Figure 2.

Overview of ChIP-based analysis. (a) Schematic view of the ChIP method. (b) Outline of ChIP-chip method. Input DNA and ChIP DNA are fluorescently labeled and hybridized to an array of probes where intensities from individual probes are recorded. A high probe intensity from the ChIP DNA over the input DNA will represent a potential binding site. Here a red dot represents a potential protein-binding site. (c) ChIP-PET overview. ChIP DNA is cloned into a plasmid vector and converted into PETs via MmeI digestion. The released PETs are concatenated, cloned and sequenced. PET sequences are mapped back to the genome to locate the TF binding site.

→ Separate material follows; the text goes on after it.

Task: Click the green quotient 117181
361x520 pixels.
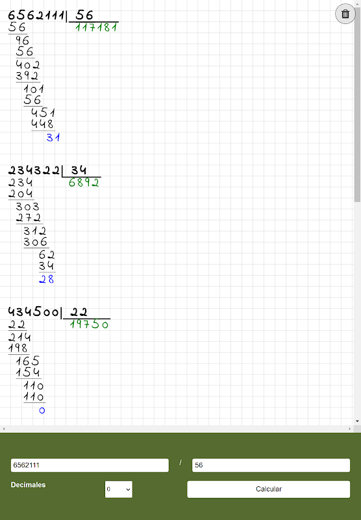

Sites with multiple overlapping PETs are regarded as potential TF binding sites, while singleton PETs are regarded as background and removed from the analysis. (d) ChIP-DSL scheme. The technique avoids direct amplification of ChIP DNA for hybridization, hence providing an unbiased amplification with increased sensitivity over ChIP-chip. (e) ChIP-SAGE. Summary of the ChIP-SAGE experimental procedure. (f) Illustration of ChIP-Seq. ChIP DNA is ligated with specific sequencing adaptors and PCR amplified. The PCR product is hybridized onto the surface of a flowcell for sequencing.